In Uzbekistan, international funding on health dwarfs government funding. However, international funding is often time-limited because donors seek to have a large impact on a specific problem in a short time. Not many donors have been involved in long-term projects such as developing an educated and reasonably paid health sector workforce and service-delivery infrastructure that would increase local capacity to respond to emerging health problems.

Effective responses to the drug use and HIV epidemics rely heavily on a commitment to community health with well-designed harm reduction services that are integrated within neighborhoods and among local populations. Community health experts also recognize that prevention is just one plank in a comprehensive HIV policy. In countries where HIV is concentrated among the impoverished, prevention programs have been most effective when they are coupled with treatment efforts. In Brazil, for example, experience has shown that if people who are infected receive ongoing health services and feel cared for, they are far more likely to care for others and be involved in efforts to disseminate prevention and treatment information in their communities and beyond.

In an economy of scarcity and joblessness, harm reduction programs in Central Asia are sometimes staffed by people who are interested primarily in having jobs and focus more on filling ledgers with questionable needle counts than on engaging drug users in meaningful education and mobilization. Too many officials and citizens in Central Asia allow stigma, stereotypes, and indifference to ignore calls from drug users, their families, and people living with HIV/AIDS for comprehensive public health policies.

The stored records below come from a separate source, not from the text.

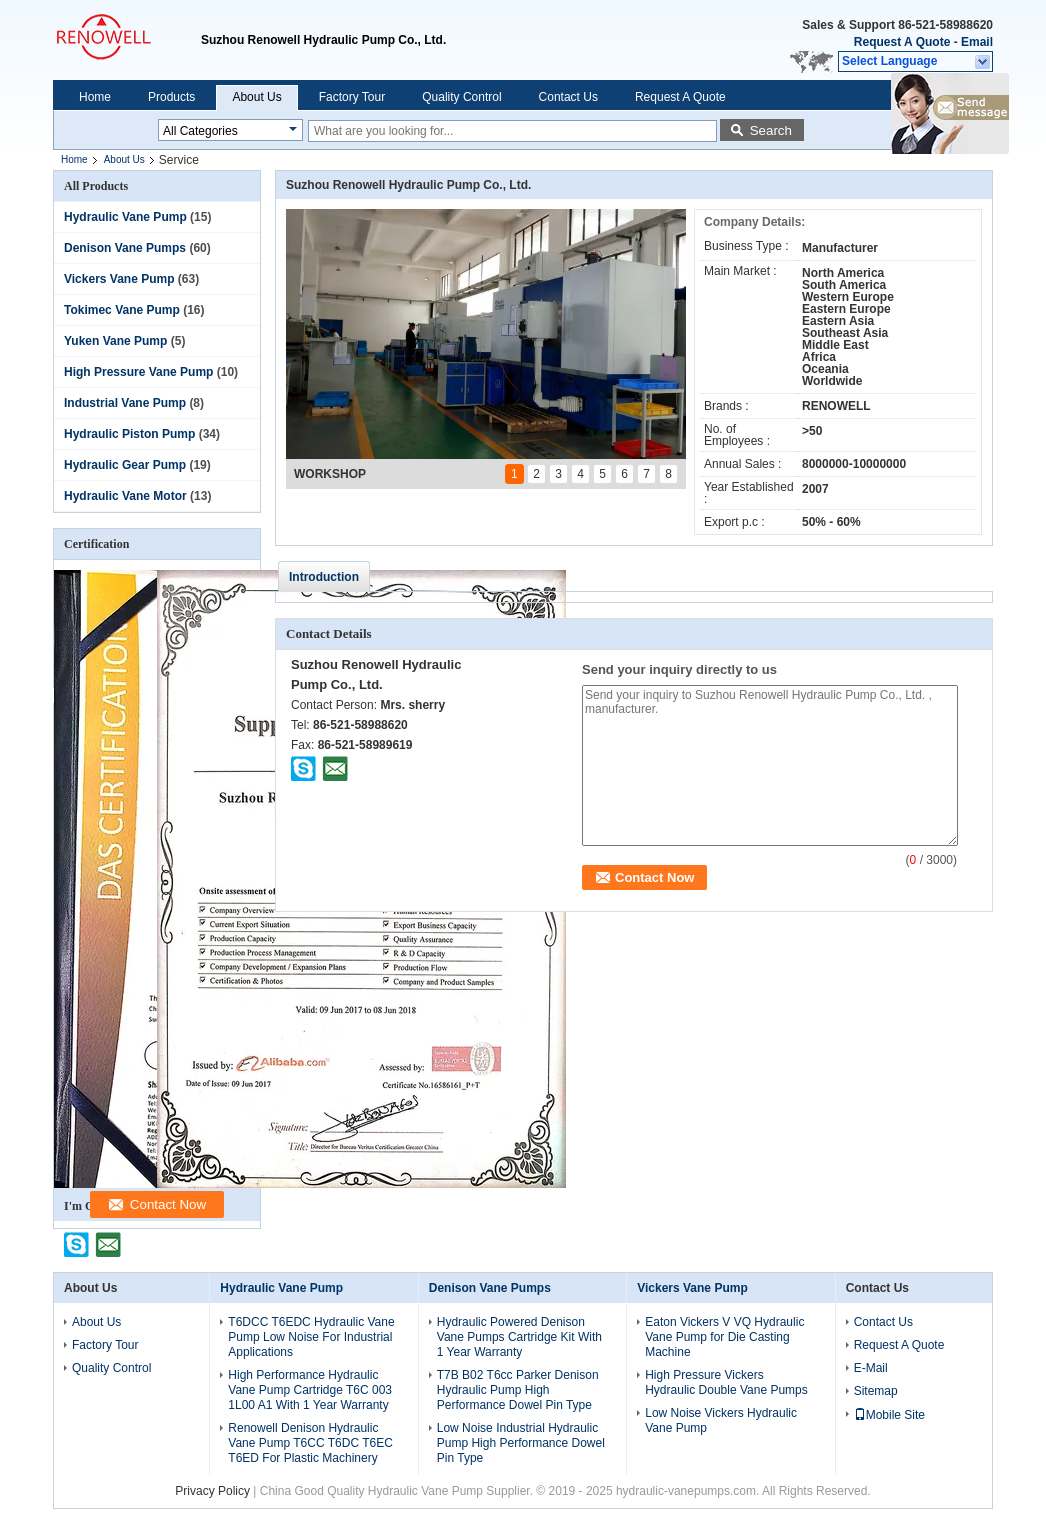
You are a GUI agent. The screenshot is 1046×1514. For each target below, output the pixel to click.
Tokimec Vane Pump (122, 310)
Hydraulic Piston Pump (129, 434)
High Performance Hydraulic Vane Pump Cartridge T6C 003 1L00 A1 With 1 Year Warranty (310, 1390)
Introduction (324, 577)
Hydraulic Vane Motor (125, 496)
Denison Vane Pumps (125, 248)
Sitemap (876, 1391)
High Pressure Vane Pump (138, 372)
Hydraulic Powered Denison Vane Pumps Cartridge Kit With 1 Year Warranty (519, 1337)
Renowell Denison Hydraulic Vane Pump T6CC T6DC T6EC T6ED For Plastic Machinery (310, 1443)
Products (171, 97)
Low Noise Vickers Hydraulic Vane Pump (721, 1420)
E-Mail (871, 1368)
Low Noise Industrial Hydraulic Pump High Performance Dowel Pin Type (521, 1443)
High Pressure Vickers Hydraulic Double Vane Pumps (726, 1382)
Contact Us (568, 97)
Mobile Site (889, 1415)
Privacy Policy (212, 1491)
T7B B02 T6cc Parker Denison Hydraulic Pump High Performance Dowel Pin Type (518, 1390)
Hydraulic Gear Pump (125, 465)
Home (95, 97)
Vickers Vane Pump (119, 279)
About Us (256, 97)
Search (771, 130)
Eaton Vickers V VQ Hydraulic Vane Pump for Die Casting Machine (724, 1337)
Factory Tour (352, 97)
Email (977, 42)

Letting “heroic” individual volunteers, mostly former or active drug users or their relatives, deal with the problem is not a substitute for a collective, systematic public health response.

By continuing to turn their backs on the problem and not prioritizing the revitalization of their ailing public health systems, citizens and officials in Central Asia are missing a rapidly closing window of opportunity to address public health problems that may soon overwhelm them.